Guests then walked into the Electronics Shop where Electronics Systems Analyst Dwight Williams explained the various system he and the El Techs maintain and repair. Displays on the Doppler Radar, ASOS, NOAA Weather Radio and the Cooperative Observation Program were featured in this area.
Then it was outside to the tented area for some special displays and events! The Kids Activity Area is always a big hit at our Open House Events. The kids could conduct the Rain Gauge Experiment, see the Cloud-in-a-Bottle, make a Wind Sock, Learn about Lightning Safety and more! Forecasters Robin Fox and Laurie Nisbet lent their tireless energy to this active part of the tour.

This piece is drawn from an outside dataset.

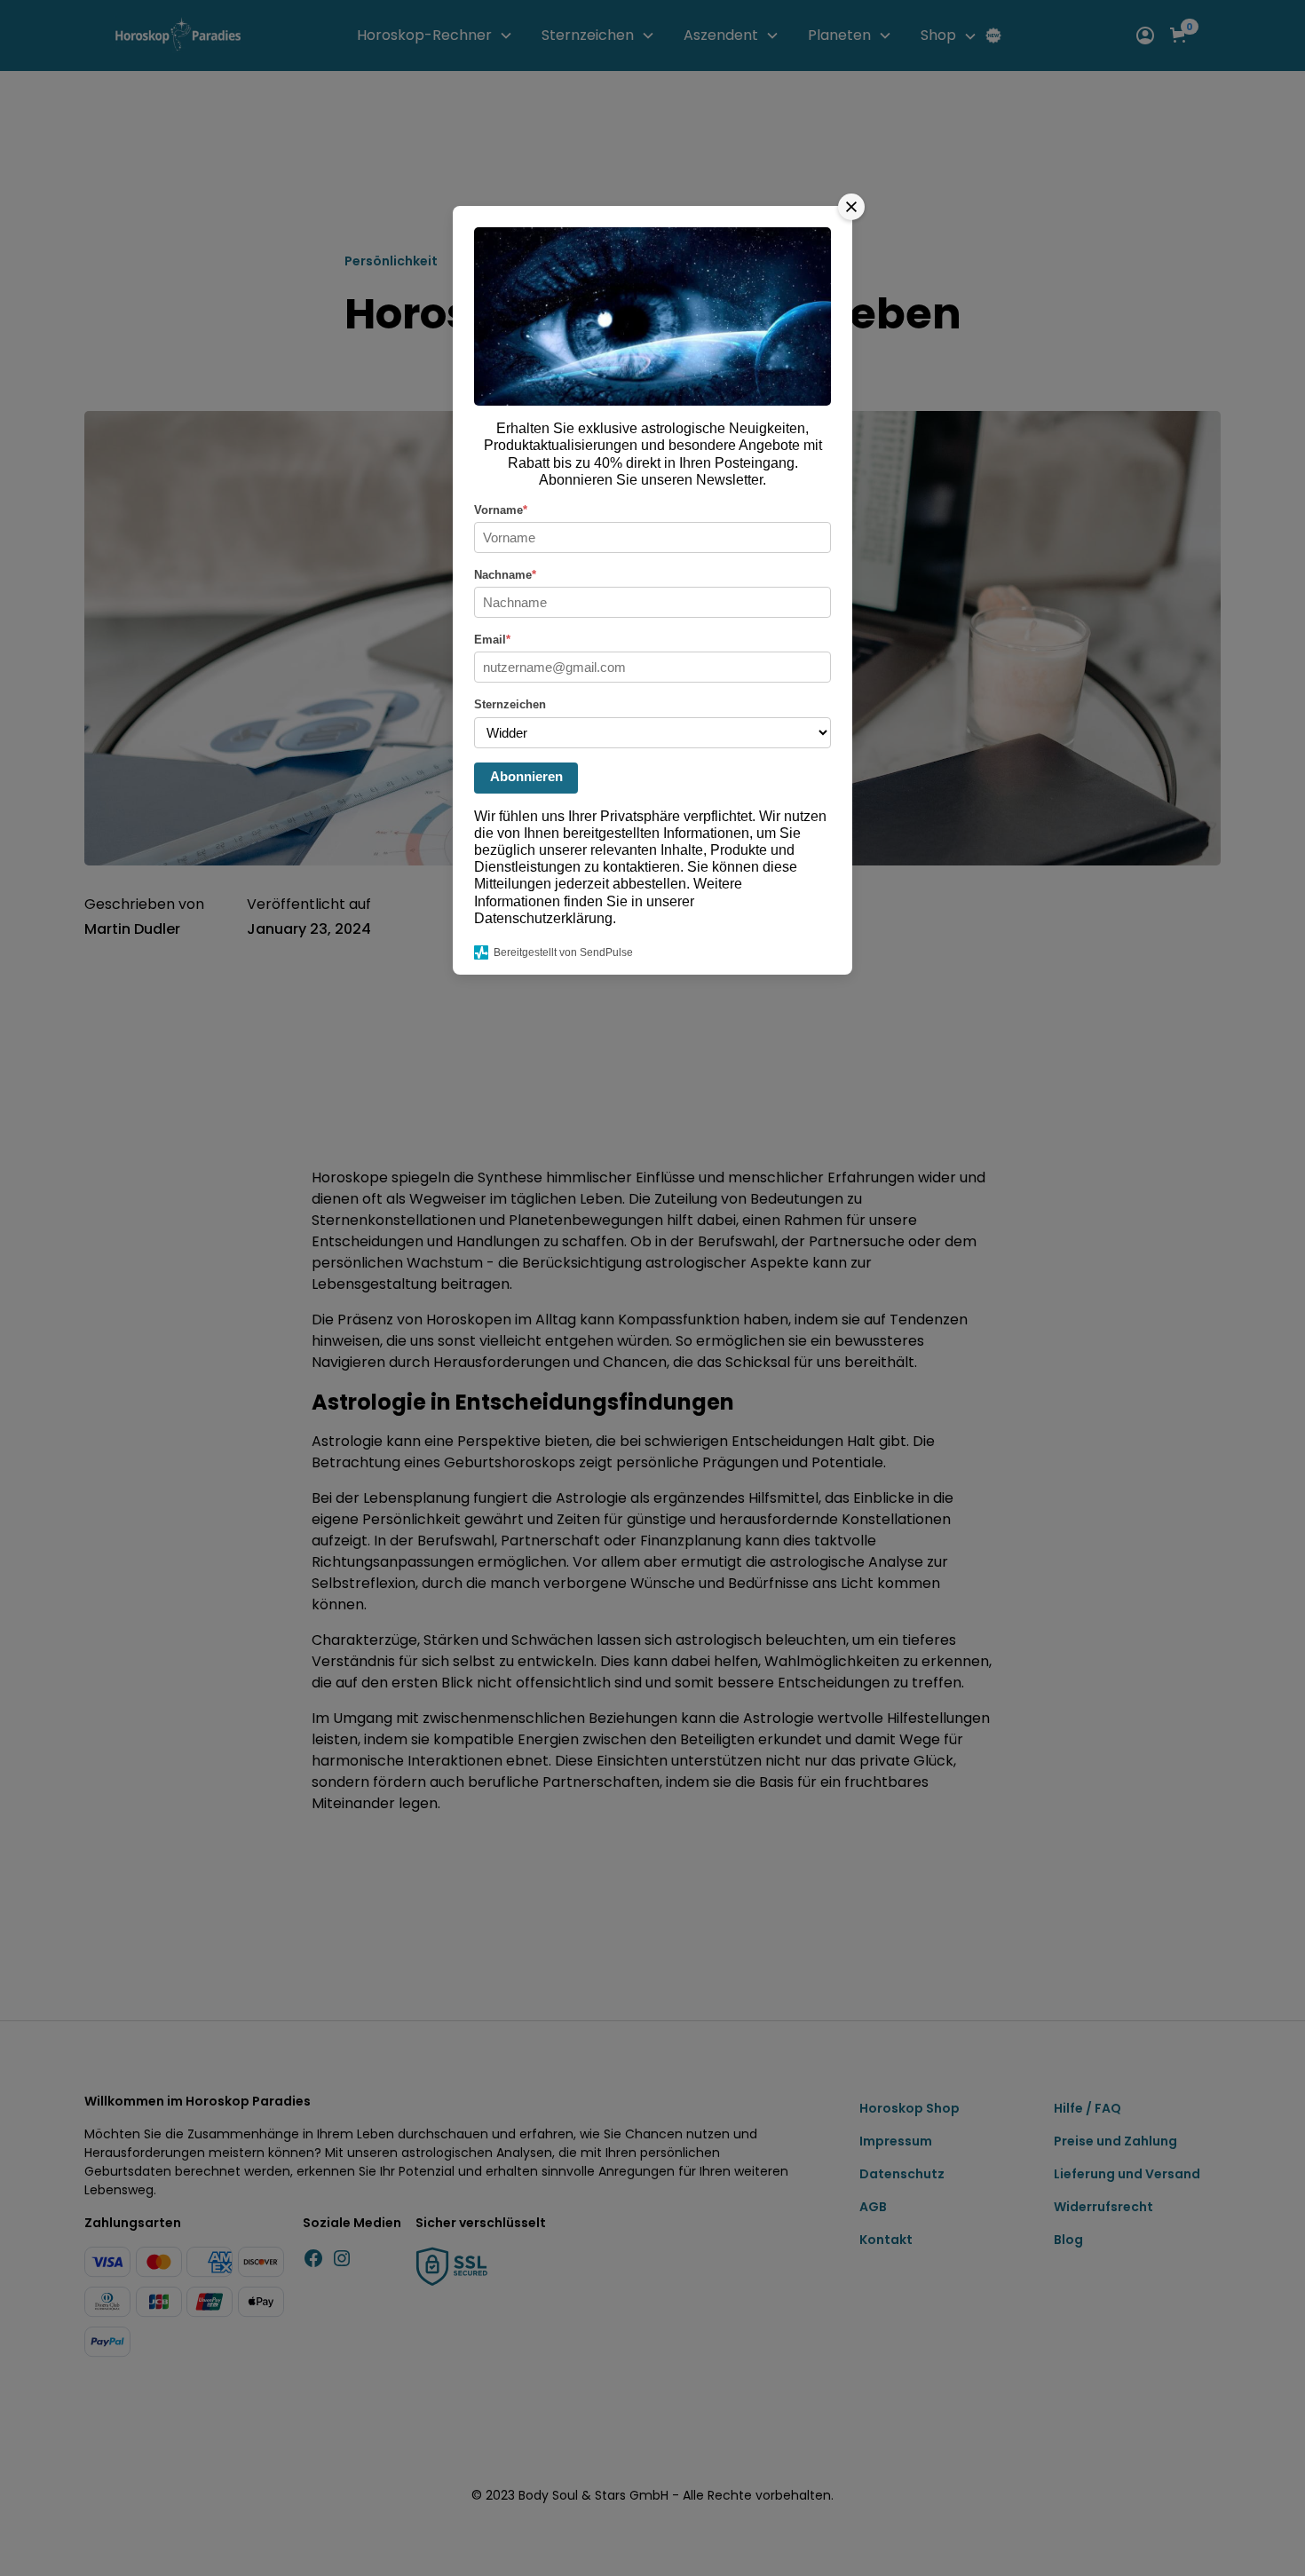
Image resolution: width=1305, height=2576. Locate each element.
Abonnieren (526, 776)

Service Hydrologist Katherine Rowden staffed the Hydrology Table again, giving demonstrations with the large Flood Plain Model. Adjusting the flow from the 2011 Open House, the demonstration was done at set times allowing Katherine to stay relatively dry. She also had information on the office Hydrology Program and the recent Burn Area Emergency Response team work she participated in for the Carlton Complex Fire.
Speaking of Fire, Incident Meteorologists Jon Fox and Todd Carter donned their Nomex clothing and staffed the Fire Weather table. They had videos, handouts and a wealth of knowledge on how we become part of the Incident Management Teams that manage wild land fires.

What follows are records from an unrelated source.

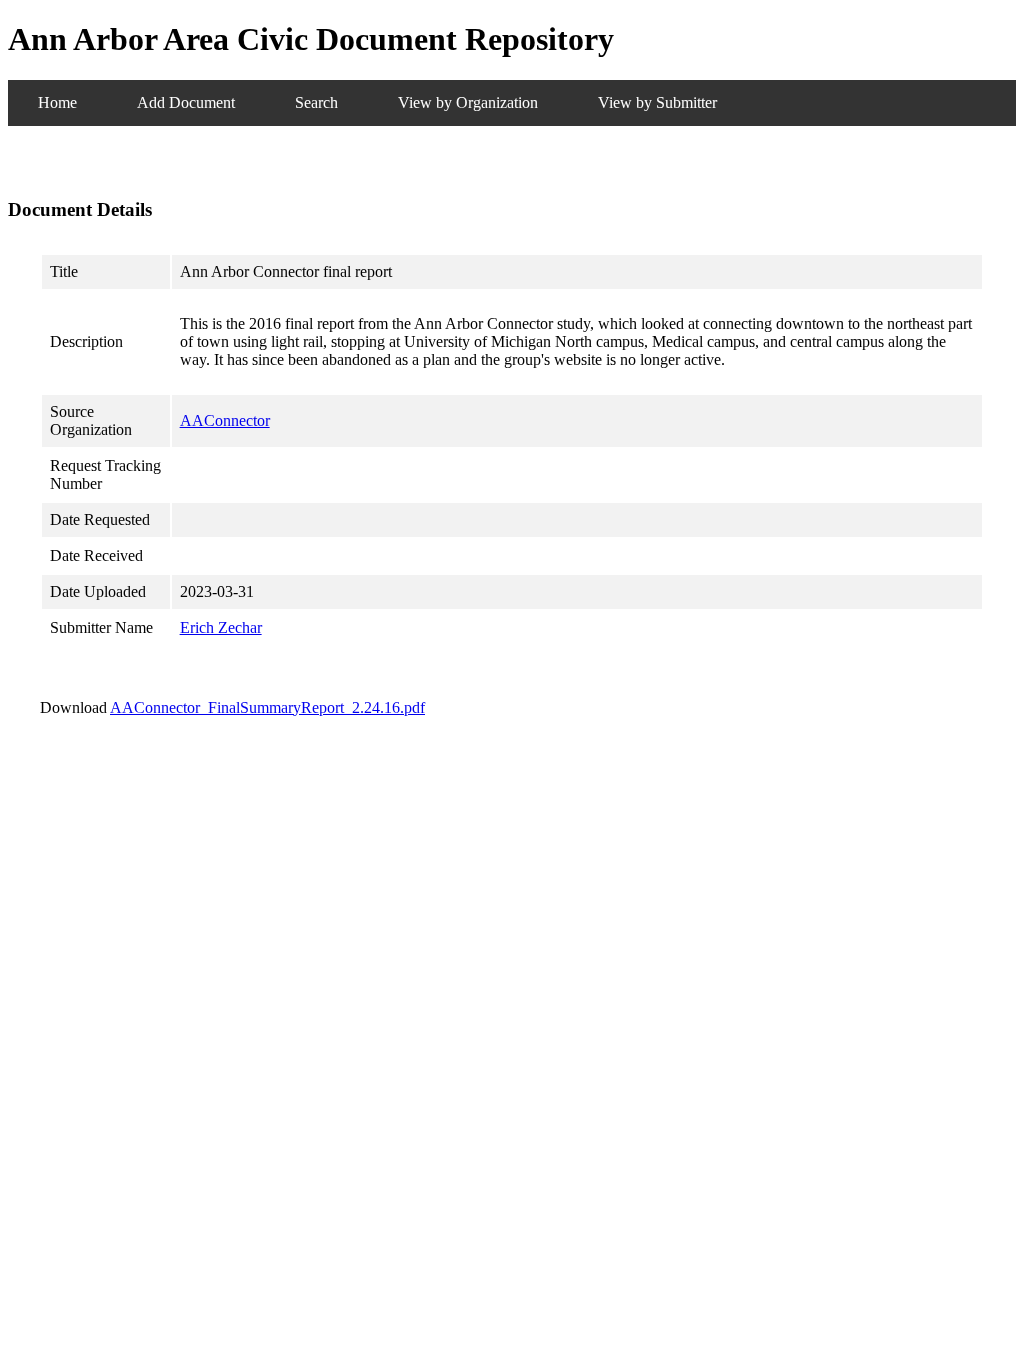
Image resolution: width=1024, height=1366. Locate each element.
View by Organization (468, 102)
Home (57, 102)
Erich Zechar (221, 627)
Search (316, 102)
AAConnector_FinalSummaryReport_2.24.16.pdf (267, 707)
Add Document (186, 102)
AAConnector (225, 420)
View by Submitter (657, 102)
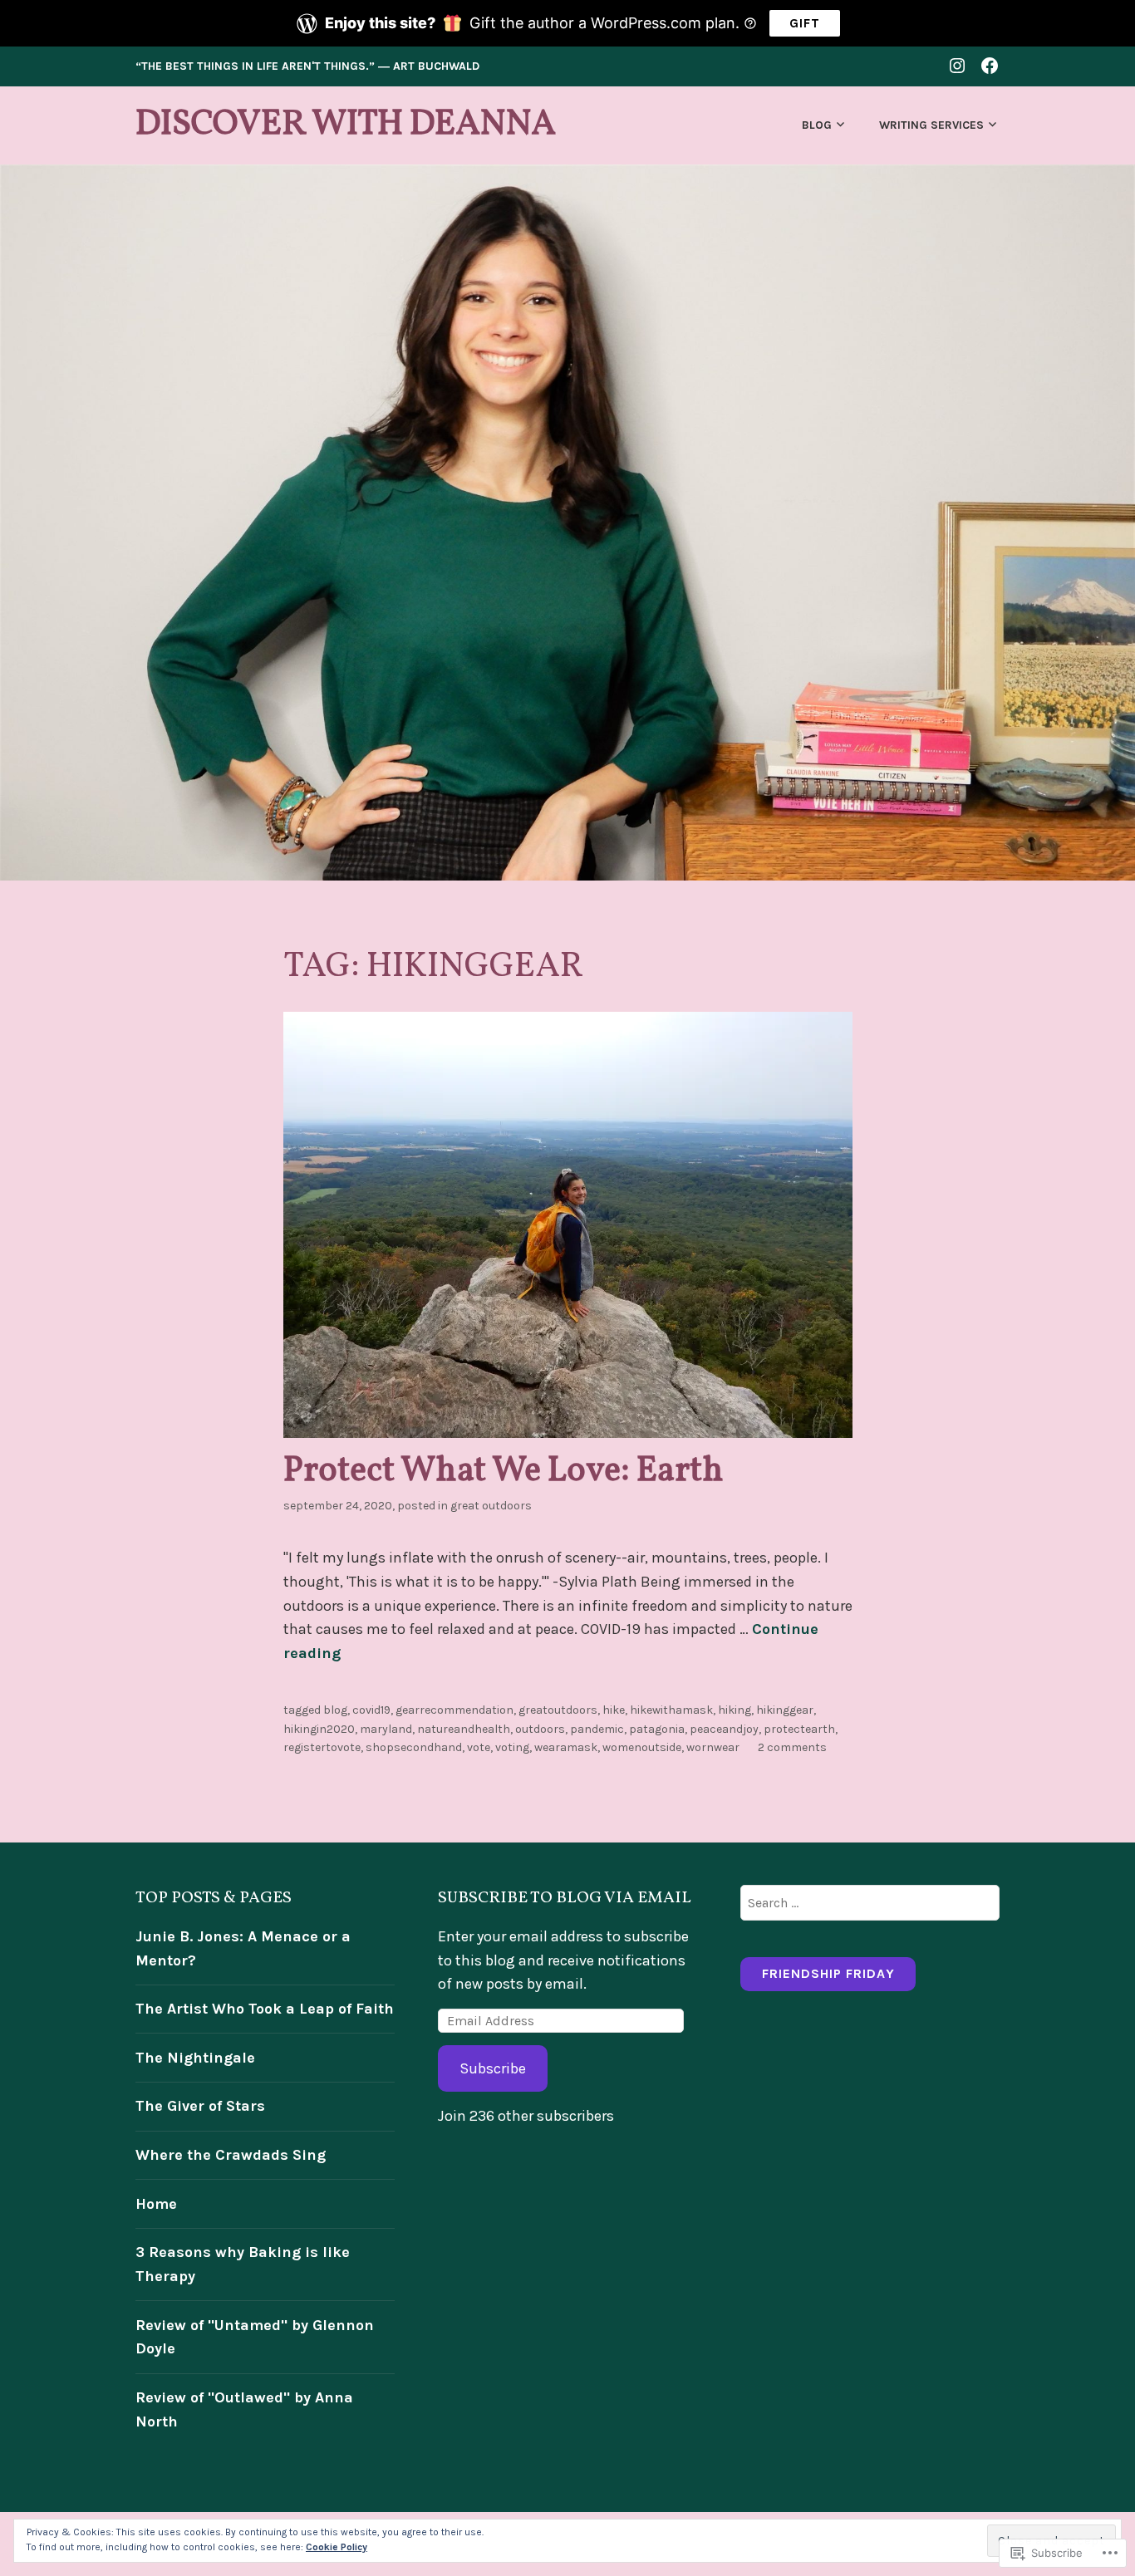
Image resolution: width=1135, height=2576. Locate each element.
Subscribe (492, 2068)
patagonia (657, 1729)
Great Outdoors (491, 1506)
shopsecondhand (414, 1747)
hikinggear (784, 1710)
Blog (817, 125)
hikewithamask (671, 1710)
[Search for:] (870, 1902)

Also in the tented area was a mini-theater were presentations were done. Scheduled at various times during the day subjects included "The NWS, Who We Are and What We Do", "Volunteer Observers" and "The Winter Outlook". Science Officer Ron Miller lent his expertise to the presentation on what we expect for this upcoming El Nino winter.
A Special Presentation was done just before noon as Meteorologist in Charge John Livingston presented Nancy Taylor of Lacrosse WA with the Thomas Jefferson Award. Mrs. Taylor is a Cooperative Observer, taking a once-a-day observation of temperature, rainfall and snowfall. She received the award for her years of dedicated service. This is the highest award given by the NWS Cooperative Observer Program and one of five given across the nation in 2014.
The Event concluded with the 4 PM Weather Balloon Launch. Always a popular part of the day, Observations Program Leader Mark Turner gave folks an idea of why we still release weather balloons with instruments attached, how far they go, where they end up, and then answering all the other questions that people ask about this program.
Thanks to all who came out to our 2014 Open House and if you missed it, look for announcements for our 2016 Event in about 2 years!